Public Access Defibrillator Cabinet

A recent report (June 2014) from the Resuscitation Council (UK) by Michael Colquhoun has given some clear evidence and guidance on the use of AEDs (Automated External Defibrillator). The report was based on almost 3500 events since 2005. 17% of the cases resulted in a Return Of Spontaneous Circulation (ROSC) on scene, with 5.5% survived to hospital discharge. However the final outcome could not be determined for many patients, which means this number is actually higher.

If the patient was in a shockable rhythm when the defibrillator was applied to the chest, the chances of getting a ROSC were around 50% (men 48%, women 52%). What does this mean? It means that if the defibrillator is applied quickly enough, then the patients heart will still be in a shockable rhythm. As time progresses in the case of a cardiac arrest, there is less chance that the heart will stay in a shockable rhythm, the longer the patient has to wait for a defibrillator. Current estimations by the Department of Health are that the chance of survival drops by at least 14% per minute.

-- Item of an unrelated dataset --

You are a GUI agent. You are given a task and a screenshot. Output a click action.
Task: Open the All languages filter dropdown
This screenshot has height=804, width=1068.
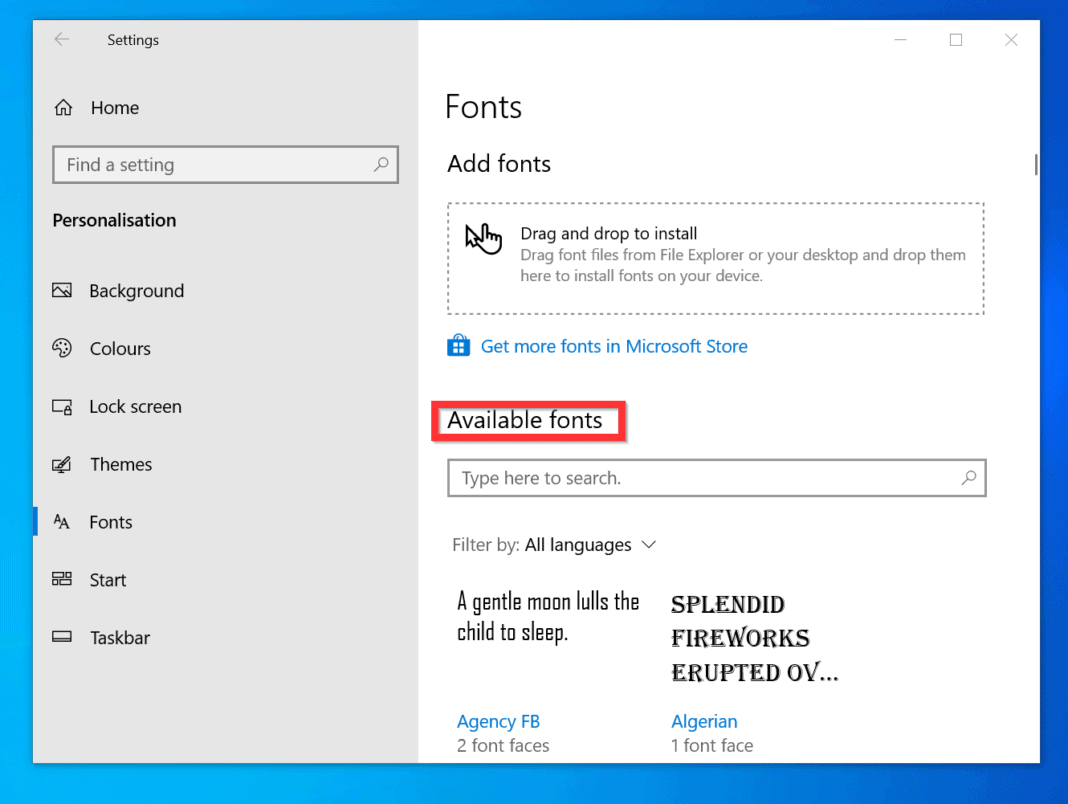(579, 545)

The overall results for on-site AED use were a 40% ROSC rate, with at least a 20% survival rate. Compare this to the national average of approximately 5%. Some of the highest chances of survival were in gyms equipped with AEDs (32% survival) and London Underground (40% survival). The average (mean) time to starting CPR in both of these areas was under 2 minutes.

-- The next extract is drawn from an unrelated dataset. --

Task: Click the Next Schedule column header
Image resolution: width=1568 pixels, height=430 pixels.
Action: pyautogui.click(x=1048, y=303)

Community First Responders (CFRs) also had favourable results, however, their results were not as good as on-site AEDs. The reasons given for this include: un-witnessed cardiac arrests at home, those people with pre-existing conditions and there is still time taken for their deployment and arrival by the ambulance control room whereas on-site AEDs can be used very quickly. CFRs results are comparable to those reported by a conventional ambulance response.

Why don’t we just have on-site AEDs then? Most cardiac arrests happen in the home, kitting out every home with an AED and having someone there to use it would be a mammoth task.